Der berühmte Vater Helmut war nicht die treibende Kraft, als sich Moto2-Weltmeister Stefan Bradl für eine Karriere als Motorrad-Pilot entschied.

"Ich wollte eigentlich nicht, dass Stefan Rennfahrer wird. Das war absolut nicht mein Ziel. Ich habe ihn auch nie auf ein Motorrad gesetzt", schrieb Bradl senior im Fachmagazin "Motorsport aktuell".

Seit der heute 21-Jährige im Motorrad-Zirkus unterwegs ist, steht ihm der frühere Vizeweltmeister Helmut Bradl aber stets mit Rat und Tat zur Seite.

"Ich habe darauf geschaut, dass er es vernünftig macht und das Ganze nicht nur als Spielerei ansieht, wie es die meisten anderen gemacht haben. Die Anwandlungen hat er am Anfang auch gehabt", schrieb Bradl.

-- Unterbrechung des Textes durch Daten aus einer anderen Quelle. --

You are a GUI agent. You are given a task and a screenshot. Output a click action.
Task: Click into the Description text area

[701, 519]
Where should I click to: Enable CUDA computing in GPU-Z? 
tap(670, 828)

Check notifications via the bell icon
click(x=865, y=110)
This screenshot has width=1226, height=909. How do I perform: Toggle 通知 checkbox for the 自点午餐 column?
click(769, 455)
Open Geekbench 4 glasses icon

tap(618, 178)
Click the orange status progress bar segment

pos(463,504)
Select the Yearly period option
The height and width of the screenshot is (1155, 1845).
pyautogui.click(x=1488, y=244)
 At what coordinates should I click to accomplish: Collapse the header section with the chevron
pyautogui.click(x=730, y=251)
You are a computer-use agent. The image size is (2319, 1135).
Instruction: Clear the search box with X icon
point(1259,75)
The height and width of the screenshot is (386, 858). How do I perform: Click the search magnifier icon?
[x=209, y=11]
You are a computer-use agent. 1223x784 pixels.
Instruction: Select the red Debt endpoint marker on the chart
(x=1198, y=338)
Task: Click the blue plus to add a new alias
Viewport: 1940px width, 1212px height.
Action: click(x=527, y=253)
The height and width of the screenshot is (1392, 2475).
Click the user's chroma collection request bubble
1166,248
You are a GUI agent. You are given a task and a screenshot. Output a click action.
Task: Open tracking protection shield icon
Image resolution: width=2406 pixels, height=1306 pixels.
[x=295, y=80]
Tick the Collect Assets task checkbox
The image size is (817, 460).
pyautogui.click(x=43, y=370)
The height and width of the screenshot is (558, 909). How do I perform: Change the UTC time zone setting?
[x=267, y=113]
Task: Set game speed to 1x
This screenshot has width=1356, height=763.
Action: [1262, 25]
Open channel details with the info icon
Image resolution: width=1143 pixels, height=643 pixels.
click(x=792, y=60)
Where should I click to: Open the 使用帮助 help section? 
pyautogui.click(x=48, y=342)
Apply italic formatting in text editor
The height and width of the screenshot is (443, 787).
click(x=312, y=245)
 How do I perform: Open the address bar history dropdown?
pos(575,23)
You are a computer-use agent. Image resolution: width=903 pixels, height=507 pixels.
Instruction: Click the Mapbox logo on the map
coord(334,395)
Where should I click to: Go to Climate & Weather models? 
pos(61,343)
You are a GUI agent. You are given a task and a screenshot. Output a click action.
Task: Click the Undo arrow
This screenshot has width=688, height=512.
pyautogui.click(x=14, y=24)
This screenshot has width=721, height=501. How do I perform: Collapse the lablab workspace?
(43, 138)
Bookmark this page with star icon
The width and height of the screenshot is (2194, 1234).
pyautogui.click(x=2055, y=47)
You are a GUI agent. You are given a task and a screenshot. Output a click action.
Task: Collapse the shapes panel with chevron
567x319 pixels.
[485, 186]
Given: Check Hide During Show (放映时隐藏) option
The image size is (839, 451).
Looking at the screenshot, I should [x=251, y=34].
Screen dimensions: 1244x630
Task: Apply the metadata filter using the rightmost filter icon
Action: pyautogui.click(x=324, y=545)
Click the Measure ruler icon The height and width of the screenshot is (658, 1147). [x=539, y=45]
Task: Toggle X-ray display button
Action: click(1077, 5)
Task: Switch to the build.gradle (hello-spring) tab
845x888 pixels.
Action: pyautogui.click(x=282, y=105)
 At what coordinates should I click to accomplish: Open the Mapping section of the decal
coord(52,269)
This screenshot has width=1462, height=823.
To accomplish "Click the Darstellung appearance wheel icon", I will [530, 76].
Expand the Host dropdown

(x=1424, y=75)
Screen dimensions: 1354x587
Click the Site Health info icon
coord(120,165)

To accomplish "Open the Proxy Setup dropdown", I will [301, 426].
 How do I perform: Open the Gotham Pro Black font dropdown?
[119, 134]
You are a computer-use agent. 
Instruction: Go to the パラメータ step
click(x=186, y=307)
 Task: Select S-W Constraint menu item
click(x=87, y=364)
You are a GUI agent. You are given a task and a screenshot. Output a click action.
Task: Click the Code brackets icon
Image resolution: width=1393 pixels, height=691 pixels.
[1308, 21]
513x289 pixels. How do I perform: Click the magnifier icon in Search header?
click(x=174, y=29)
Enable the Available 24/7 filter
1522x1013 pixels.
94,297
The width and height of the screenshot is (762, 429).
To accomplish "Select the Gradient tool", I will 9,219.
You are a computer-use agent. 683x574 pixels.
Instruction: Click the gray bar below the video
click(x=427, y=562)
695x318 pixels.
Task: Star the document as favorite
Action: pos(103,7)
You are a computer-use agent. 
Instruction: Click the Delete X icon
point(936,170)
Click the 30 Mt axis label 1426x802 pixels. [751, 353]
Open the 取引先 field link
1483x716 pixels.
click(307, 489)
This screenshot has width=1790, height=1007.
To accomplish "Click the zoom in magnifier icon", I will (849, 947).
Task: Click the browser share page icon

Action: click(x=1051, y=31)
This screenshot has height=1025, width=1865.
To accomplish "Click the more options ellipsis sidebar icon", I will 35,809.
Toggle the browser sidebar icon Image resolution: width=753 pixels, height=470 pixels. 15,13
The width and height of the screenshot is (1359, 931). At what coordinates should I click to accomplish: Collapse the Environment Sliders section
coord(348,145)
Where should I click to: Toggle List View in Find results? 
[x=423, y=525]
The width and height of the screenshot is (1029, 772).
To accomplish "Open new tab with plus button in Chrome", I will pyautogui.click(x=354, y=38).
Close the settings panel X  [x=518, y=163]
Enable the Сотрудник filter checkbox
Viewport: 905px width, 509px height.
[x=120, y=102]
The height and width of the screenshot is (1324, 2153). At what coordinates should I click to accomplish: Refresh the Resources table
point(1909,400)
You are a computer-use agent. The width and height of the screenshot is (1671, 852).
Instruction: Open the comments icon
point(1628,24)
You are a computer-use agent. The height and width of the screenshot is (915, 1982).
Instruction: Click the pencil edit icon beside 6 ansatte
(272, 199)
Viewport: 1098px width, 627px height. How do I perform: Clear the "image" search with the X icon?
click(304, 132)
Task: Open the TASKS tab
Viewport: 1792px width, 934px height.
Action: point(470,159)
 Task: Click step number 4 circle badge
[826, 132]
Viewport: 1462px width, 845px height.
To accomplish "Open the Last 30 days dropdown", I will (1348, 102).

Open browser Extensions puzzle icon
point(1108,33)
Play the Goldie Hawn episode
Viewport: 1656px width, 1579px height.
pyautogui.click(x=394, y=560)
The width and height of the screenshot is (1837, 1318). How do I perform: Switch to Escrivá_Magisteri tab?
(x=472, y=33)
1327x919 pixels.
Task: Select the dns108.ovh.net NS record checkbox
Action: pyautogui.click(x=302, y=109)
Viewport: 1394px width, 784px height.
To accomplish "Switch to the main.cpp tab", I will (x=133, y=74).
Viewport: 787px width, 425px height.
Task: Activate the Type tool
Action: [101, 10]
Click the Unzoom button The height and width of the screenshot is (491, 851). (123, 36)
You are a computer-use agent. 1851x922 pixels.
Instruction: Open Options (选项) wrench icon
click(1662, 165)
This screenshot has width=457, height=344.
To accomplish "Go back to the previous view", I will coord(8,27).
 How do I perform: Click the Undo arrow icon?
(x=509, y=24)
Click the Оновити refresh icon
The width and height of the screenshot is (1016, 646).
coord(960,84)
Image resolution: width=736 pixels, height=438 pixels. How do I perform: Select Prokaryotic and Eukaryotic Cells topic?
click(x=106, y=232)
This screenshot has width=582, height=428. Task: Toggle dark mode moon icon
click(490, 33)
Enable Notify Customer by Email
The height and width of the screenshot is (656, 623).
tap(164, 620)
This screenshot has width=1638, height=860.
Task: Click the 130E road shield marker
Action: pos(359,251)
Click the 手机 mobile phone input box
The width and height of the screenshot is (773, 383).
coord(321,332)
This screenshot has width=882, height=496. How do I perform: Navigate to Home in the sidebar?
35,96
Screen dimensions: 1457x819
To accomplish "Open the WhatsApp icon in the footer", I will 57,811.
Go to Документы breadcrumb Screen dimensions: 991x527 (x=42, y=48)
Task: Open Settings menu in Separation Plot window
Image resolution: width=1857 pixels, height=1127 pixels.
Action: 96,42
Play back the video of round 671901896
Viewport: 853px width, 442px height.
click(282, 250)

Inzwischen sei der Sohn sehr unabhängig. "Am Ende entscheidet der Stefan immer selber. Ich würde nie für ihn entscheiden und sagen, das machst du. Er weiß selbst ganz genau, was er möchte, und das ist auch gut so."

Mit der Unterstützung seiner Eltern hat es Stefan Bradl ganz nach oben geschafft, vor knapp eineinhalb Wochen holte er sich den Moto2-Titel und steigt jetzt sogar auf.

Nach dem bevorstehenden Wechsel in die Königsklasse MotoGP zum Honda-Satellitenteam LCR rechnet Helmut Bradl allerdings mit Schwierigkeiten.

"Stefan braucht in der MotoGP sein Eingewöhnungsjahr, in dem Plätze zwischen acht und zwölf möglich sind. Es wartet eine große Herausforderung auf ihn", schrieb Bradl Senior.